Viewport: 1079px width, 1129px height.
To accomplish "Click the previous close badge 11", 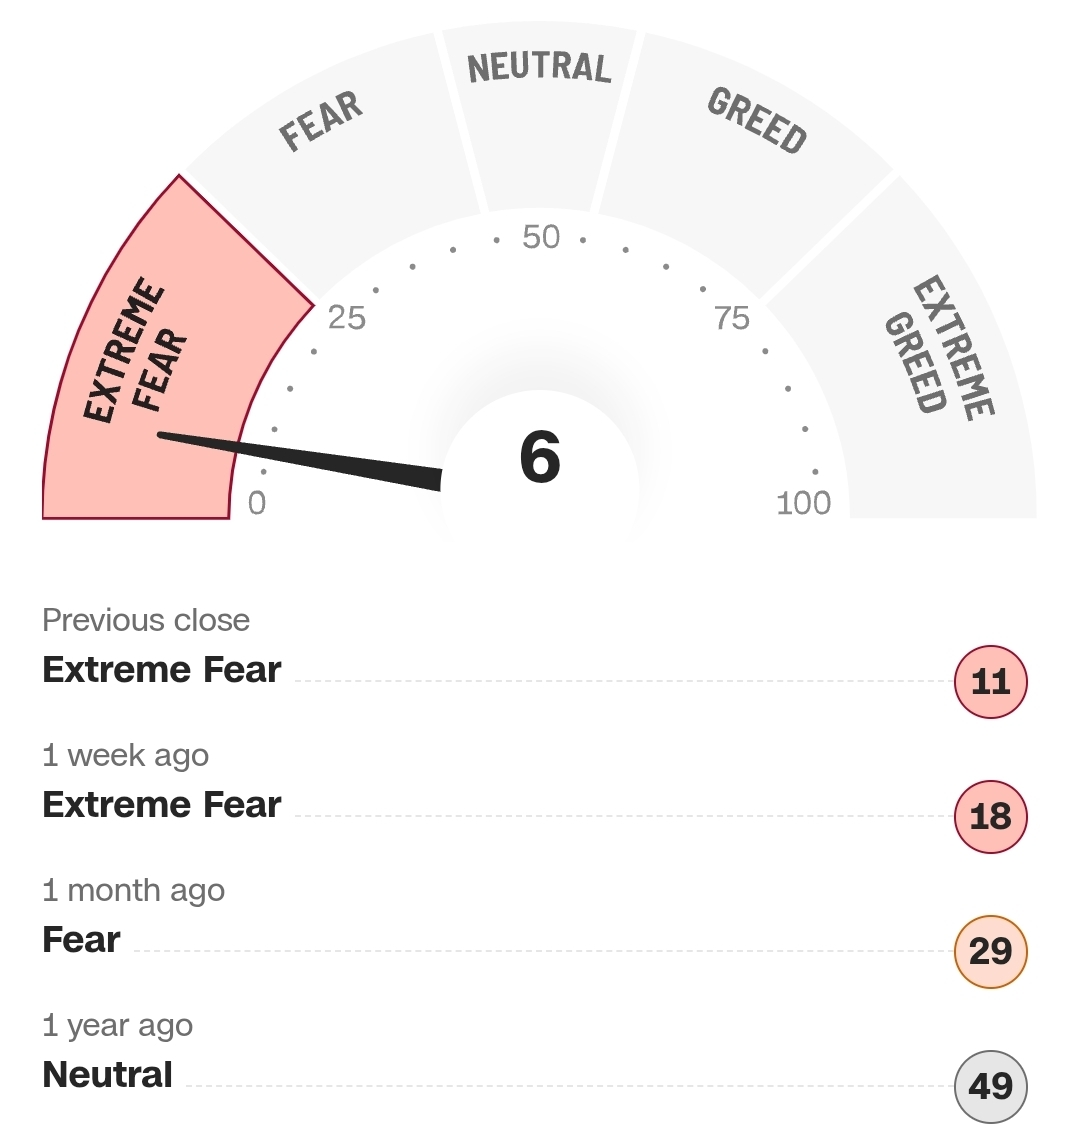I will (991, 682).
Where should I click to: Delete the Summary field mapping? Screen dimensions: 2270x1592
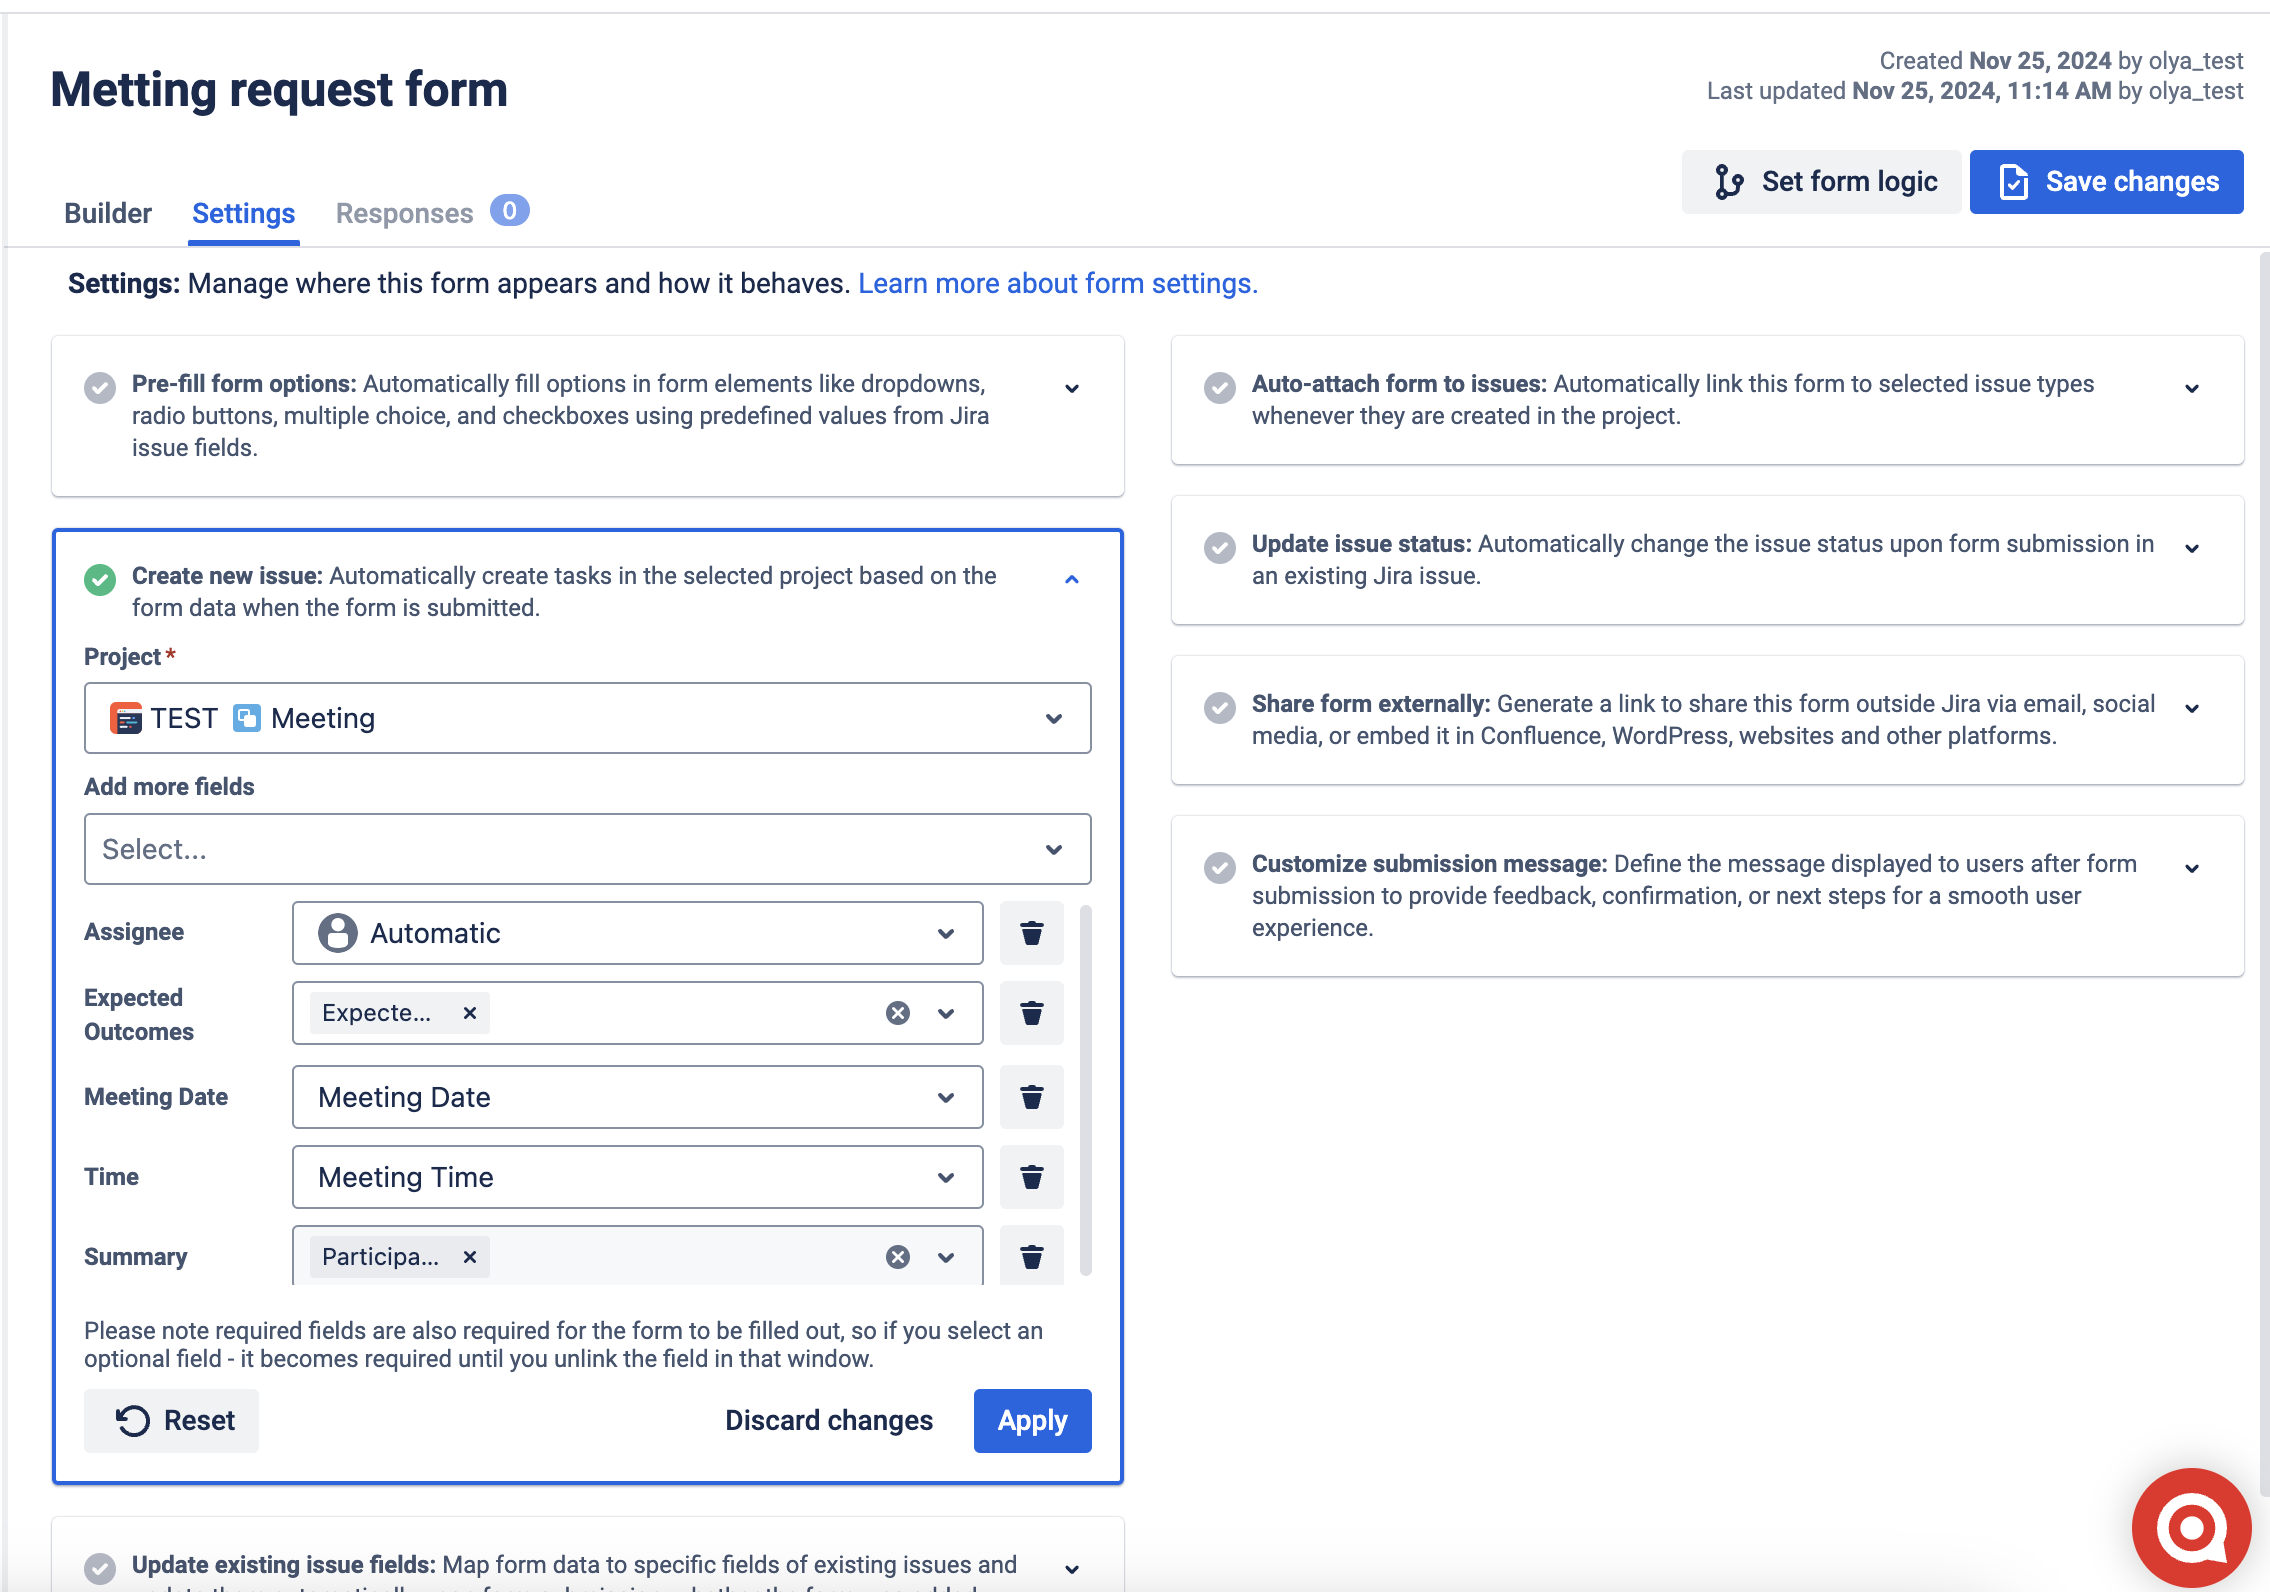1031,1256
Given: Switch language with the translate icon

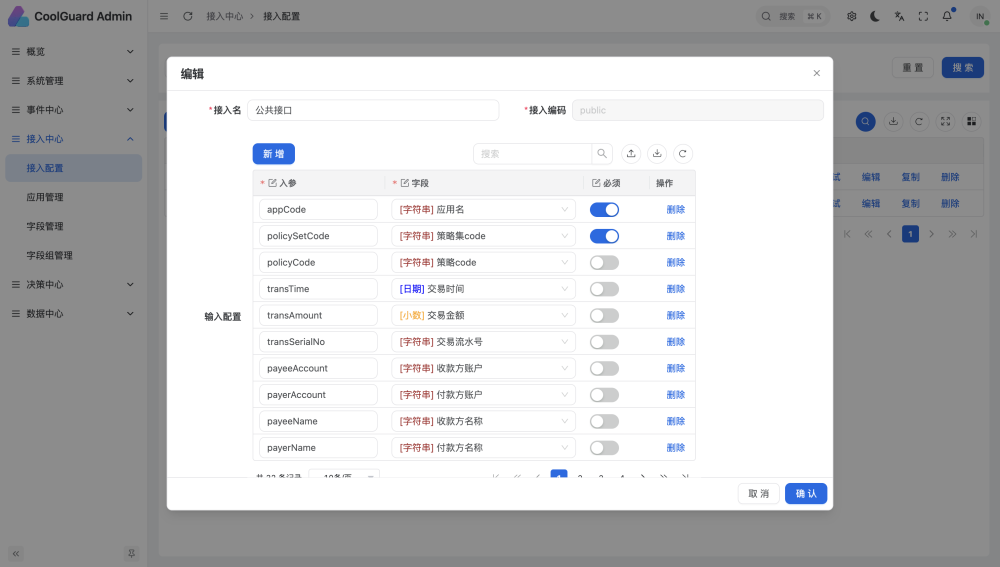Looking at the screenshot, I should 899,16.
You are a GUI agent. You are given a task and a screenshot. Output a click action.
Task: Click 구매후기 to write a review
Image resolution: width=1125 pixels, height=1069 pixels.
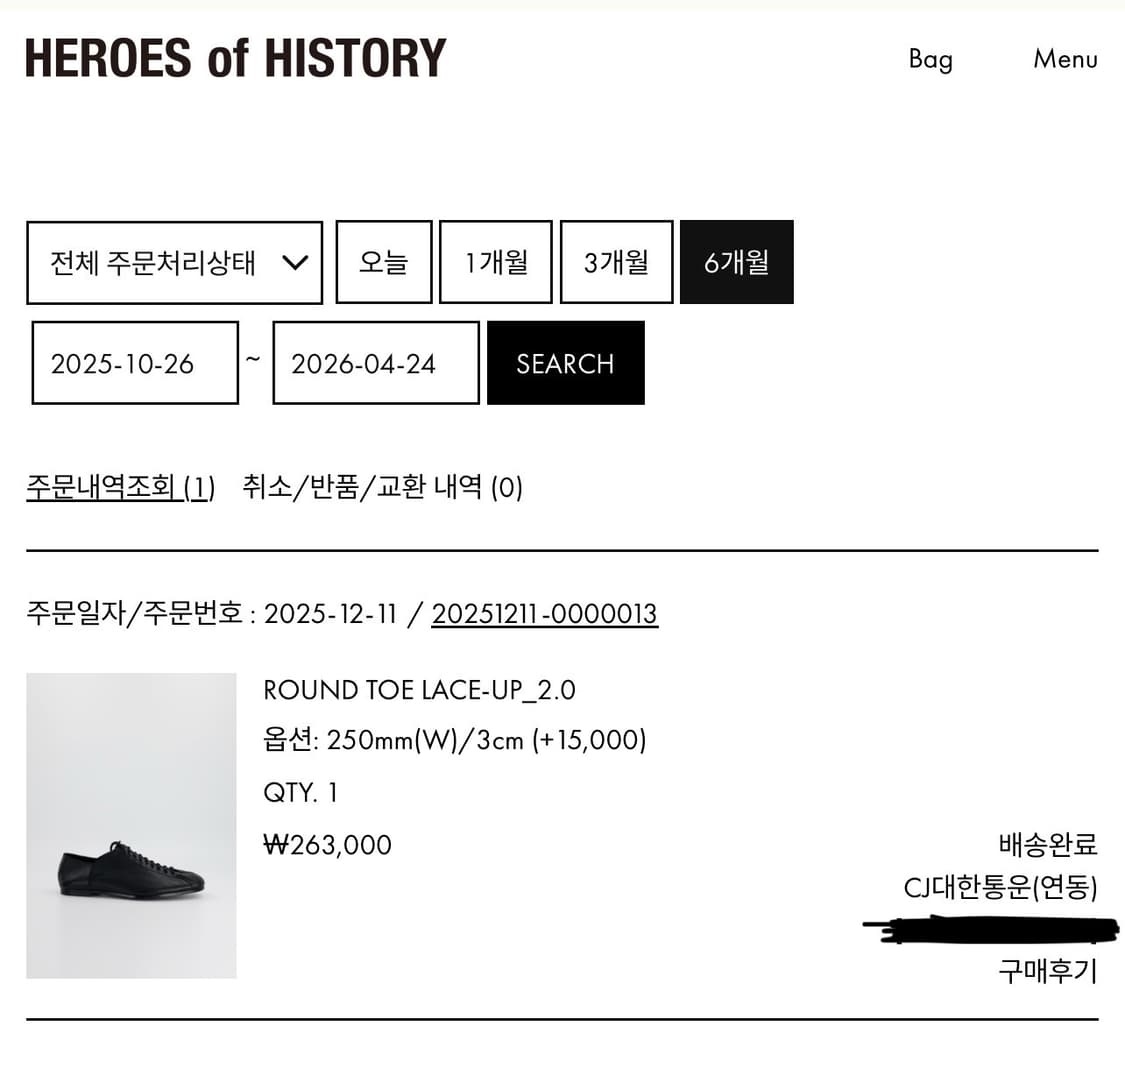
++++++++++
**WHAT NEEDS TO BE DONE**
Copy the part of the listing that opens with the line containing "Given: Switch language" and runs through the end of the listing, leaving the pictures out.

**REPLY TO THE TASK**
Given: Switch language with the translate icon

Looking at the screenshot, I should 899,16.
You are a GUI agent. You are given a task and a screenshot. Output a click action.
Task: Click 구매후기 to write a review
Image resolution: width=1125 pixels, height=1069 pixels.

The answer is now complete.